# [Work task]
When you reach the line containing "1123x581 pixels. Task: Click" in the records below, start copying exactly, and stop once you have copied the line containing "This screenshot has width=1000, height=571.".

# [Given records]
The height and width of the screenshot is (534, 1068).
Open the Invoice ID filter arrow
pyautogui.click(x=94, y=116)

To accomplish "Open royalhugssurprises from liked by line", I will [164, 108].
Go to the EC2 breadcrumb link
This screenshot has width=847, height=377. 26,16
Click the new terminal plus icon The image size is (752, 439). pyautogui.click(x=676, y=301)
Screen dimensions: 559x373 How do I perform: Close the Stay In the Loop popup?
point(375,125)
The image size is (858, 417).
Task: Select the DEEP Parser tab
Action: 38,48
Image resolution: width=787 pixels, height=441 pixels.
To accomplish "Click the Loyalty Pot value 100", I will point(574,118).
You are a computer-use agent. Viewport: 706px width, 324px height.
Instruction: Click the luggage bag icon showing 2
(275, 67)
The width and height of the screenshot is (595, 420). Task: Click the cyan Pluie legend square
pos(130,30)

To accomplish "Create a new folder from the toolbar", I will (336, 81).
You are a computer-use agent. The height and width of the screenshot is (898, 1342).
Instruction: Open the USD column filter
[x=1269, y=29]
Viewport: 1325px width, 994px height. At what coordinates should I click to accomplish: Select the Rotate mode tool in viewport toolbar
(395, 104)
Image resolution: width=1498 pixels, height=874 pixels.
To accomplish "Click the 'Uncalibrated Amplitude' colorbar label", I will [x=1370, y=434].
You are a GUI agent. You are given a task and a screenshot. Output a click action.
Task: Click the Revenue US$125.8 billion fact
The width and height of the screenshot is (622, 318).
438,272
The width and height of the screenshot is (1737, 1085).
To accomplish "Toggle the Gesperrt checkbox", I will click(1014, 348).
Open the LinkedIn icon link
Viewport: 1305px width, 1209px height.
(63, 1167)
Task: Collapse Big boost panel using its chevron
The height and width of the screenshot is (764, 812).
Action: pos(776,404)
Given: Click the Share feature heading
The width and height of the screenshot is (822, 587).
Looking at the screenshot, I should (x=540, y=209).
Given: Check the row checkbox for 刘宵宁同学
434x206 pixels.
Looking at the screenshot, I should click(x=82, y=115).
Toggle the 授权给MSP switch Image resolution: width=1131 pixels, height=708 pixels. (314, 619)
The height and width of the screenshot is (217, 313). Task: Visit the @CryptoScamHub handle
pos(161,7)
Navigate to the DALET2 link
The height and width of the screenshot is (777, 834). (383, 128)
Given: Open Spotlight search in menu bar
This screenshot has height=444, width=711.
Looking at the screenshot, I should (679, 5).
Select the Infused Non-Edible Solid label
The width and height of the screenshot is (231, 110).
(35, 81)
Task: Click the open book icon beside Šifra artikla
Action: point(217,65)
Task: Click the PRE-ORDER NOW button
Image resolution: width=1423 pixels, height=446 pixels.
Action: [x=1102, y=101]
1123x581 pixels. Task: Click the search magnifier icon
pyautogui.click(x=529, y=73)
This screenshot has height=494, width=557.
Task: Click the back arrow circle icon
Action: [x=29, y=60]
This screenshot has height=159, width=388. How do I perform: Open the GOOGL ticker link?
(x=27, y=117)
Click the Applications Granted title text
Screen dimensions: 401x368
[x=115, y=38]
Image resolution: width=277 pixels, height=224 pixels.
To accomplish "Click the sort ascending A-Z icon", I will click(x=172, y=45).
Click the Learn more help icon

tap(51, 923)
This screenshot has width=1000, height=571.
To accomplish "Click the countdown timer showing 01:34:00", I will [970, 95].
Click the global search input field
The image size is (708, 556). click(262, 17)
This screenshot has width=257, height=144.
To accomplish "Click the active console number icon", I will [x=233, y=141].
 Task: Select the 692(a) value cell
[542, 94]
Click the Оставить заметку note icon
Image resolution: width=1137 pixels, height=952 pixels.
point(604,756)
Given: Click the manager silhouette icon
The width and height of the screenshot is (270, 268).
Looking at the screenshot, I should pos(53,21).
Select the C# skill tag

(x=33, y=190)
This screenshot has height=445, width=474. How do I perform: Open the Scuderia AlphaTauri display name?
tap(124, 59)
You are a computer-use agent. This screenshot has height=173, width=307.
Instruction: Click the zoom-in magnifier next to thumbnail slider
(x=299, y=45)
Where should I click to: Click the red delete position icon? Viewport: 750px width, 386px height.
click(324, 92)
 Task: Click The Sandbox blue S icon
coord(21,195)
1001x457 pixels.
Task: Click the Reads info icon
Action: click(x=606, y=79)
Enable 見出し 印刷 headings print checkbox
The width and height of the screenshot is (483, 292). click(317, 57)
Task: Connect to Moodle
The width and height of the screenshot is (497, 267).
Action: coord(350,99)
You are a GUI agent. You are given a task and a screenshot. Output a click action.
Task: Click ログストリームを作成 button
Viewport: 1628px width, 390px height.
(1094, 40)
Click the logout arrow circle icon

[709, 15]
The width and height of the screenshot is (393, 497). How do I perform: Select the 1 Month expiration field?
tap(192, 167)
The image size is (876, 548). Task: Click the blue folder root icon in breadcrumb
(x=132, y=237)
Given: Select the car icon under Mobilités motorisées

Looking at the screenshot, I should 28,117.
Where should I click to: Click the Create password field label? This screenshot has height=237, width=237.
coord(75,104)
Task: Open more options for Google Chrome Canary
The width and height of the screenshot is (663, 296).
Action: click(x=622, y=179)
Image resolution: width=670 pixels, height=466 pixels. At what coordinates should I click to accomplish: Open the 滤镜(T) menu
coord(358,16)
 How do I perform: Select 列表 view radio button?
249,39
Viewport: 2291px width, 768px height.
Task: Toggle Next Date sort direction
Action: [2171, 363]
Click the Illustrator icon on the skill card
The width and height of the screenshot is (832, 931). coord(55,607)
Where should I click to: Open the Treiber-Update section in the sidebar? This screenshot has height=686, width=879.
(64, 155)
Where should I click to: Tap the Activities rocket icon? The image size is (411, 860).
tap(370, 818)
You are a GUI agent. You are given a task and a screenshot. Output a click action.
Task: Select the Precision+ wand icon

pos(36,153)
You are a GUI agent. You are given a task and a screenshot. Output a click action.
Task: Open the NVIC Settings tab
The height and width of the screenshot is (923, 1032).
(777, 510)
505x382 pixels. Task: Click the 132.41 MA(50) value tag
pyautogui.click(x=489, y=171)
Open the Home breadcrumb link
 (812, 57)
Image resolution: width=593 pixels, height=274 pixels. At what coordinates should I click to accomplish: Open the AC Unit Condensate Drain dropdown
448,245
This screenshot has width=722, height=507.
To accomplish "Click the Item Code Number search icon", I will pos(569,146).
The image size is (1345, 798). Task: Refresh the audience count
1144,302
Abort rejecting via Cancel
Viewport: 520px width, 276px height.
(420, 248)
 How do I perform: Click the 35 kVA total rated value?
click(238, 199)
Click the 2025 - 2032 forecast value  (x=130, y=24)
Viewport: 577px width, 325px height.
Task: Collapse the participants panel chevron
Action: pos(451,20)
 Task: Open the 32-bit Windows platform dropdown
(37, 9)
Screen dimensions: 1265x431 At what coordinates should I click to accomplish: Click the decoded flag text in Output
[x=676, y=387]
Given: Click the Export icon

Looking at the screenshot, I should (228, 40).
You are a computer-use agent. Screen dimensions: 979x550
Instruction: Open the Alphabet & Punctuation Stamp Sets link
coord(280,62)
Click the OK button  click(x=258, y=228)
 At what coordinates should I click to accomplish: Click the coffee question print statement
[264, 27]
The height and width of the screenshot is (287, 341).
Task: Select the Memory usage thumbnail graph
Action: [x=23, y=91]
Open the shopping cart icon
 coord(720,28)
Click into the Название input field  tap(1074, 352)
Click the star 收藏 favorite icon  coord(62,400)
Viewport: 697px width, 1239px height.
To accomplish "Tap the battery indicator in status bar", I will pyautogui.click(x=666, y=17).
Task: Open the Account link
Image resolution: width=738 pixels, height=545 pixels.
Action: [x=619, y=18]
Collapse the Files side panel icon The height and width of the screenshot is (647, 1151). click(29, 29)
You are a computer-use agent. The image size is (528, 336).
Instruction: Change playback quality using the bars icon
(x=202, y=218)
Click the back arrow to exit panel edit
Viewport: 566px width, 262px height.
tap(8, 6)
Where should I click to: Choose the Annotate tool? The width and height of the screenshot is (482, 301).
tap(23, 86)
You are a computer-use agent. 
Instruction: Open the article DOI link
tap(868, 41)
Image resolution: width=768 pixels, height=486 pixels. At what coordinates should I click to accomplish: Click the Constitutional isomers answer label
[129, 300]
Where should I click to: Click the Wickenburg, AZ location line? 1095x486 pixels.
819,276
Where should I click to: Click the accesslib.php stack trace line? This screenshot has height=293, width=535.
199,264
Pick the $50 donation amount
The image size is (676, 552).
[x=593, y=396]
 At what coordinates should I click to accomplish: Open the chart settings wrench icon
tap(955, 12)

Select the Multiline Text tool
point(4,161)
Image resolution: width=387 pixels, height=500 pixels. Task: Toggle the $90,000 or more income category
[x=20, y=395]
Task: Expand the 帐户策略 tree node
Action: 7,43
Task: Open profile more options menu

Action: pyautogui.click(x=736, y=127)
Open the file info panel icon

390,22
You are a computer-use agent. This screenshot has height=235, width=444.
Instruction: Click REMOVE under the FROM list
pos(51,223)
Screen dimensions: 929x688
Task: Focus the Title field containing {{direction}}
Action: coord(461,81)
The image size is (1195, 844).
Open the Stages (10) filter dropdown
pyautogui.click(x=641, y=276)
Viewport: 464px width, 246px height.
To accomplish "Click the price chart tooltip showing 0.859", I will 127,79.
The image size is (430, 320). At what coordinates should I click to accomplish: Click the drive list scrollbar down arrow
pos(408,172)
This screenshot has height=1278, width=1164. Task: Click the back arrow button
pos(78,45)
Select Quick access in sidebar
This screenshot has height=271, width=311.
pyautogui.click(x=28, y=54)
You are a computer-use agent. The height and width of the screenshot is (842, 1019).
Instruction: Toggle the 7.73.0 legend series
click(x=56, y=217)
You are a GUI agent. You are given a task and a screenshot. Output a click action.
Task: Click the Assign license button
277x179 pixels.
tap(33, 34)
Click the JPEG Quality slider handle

# [Solution to this task]
1123x581 pixels. Task: Click the search magnifier icon
pyautogui.click(x=529, y=73)
This screenshot has height=494, width=557.
Task: Click the back arrow circle icon
Action: [x=29, y=60]
This screenshot has height=159, width=388. How do I perform: Open the GOOGL ticker link?
(x=27, y=117)
Click the Applications Granted title text
Screen dimensions: 401x368
[x=115, y=38]
Image resolution: width=277 pixels, height=224 pixels.
To accomplish "Click the sort ascending A-Z icon", I will click(x=172, y=45).
Click the Learn more help icon

tap(51, 923)
This screenshot has width=1000, height=571.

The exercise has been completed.